# Excerpt
U.S. Pat. No. 3,379,439, issued Apr. 23, 1968 to Sorenson et al., is entitled "SIDE HORSE TRAINING DEVICE." The patent teaches a training device comprising a gymnastic "side horse" device and a load-bearing frame suspended above the side horse from cables attached to a ceiling of a room. The frame is movable on the cables. A body harness is attached to, and movable on, the frame. In use, a person is attached to the body harness to facilitate more efficacious use of the side horse.

U.S. Pat. No. 4,607,724, issued Aug. 26, 1986 to Hillberg, is entitled "SAFETY APPARATUS FOR ROOFERS." The patent teaches a safety apparatus comprising a boom pivotally connected to a rotatable stanchion. The stanchion is supported on a roof by an adjustable saddle. A tether is slidably attached at one end to the boom and at the other end to a worker's safety belt or body harness.

# Task list
(a) In the patent excerpt, what supports the stanchion of the roofers' safety apparatus on a roof?
(b) Revise the patent excerpt, beginning at the words "U.S. Pat. No. 4,607,724, issued" and stopping after "or body harness.". Replace "stanchion" with "post" wherever it occurs.

# Records shown
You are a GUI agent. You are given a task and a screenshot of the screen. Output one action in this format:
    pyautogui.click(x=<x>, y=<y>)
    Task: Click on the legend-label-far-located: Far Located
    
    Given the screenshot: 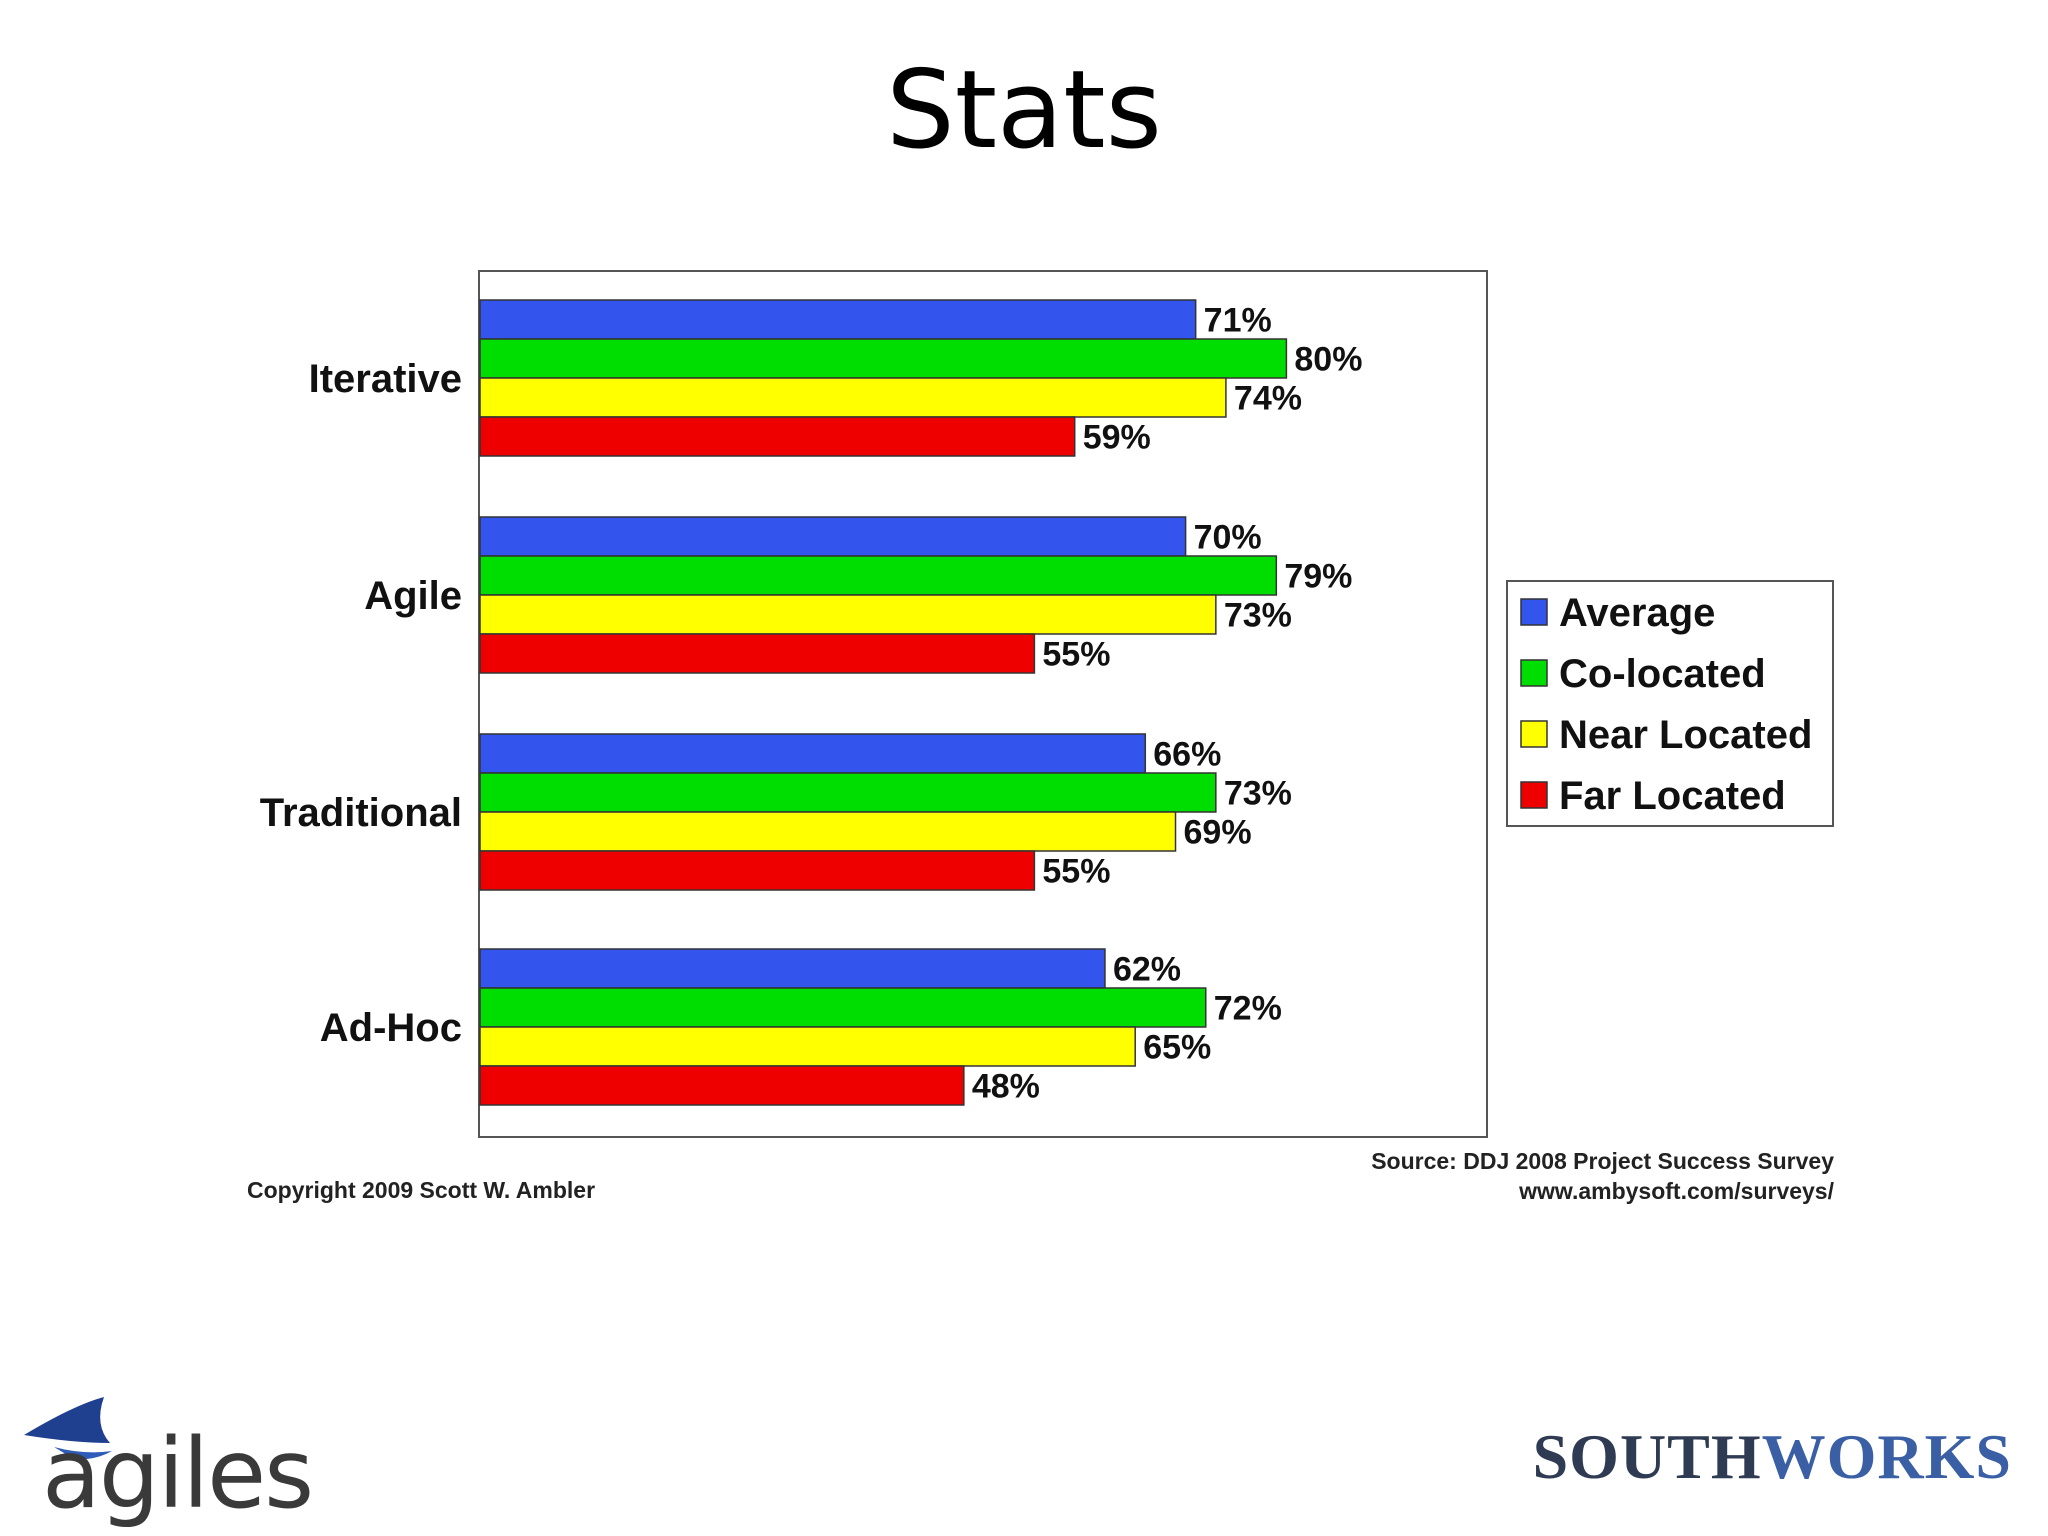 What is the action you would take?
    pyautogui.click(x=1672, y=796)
* * *
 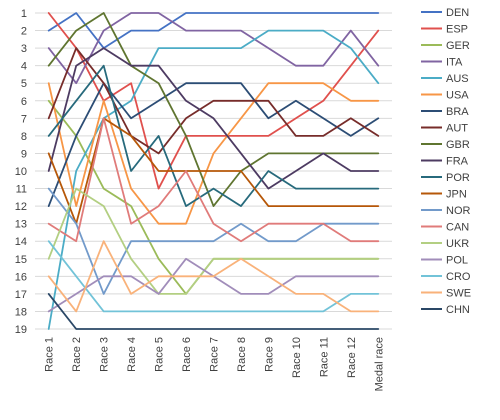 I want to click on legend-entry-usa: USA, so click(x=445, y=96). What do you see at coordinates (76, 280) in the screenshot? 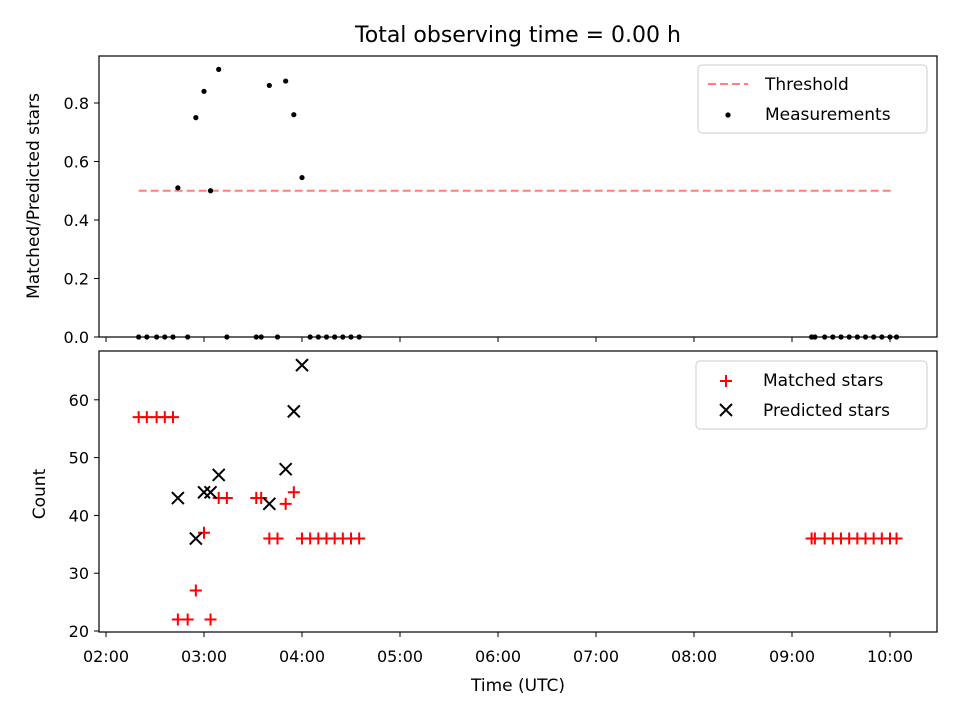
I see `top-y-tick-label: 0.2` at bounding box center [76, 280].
---
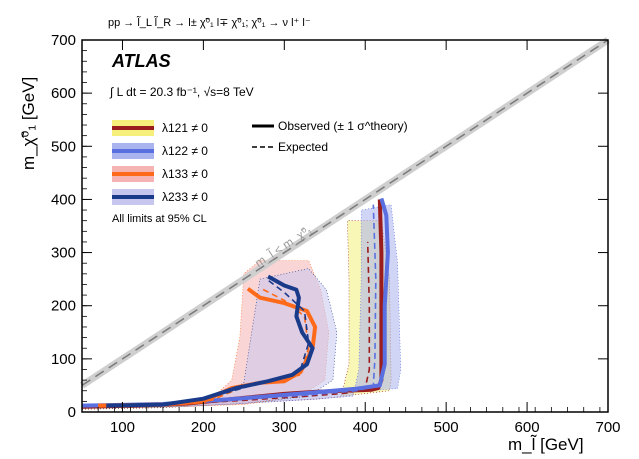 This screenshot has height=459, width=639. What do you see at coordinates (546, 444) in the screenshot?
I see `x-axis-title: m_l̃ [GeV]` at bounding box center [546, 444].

# Answers by item number
(a) An adjustable saddle supports it.

(b)
U.S. Pat. No. 4,607,724, issued Aug. 26, 1986 to Hillberg, is entitled "SAFETY APPARATUS FOR ROOFERS." The patent teaches a safety apparatus comprising a boom pivotally connected to a rotatable post. The post is supported on a roof by an adjustable saddle. A tether is slidably attached at one end to the boom and at the other end to a worker's safety belt or body harness.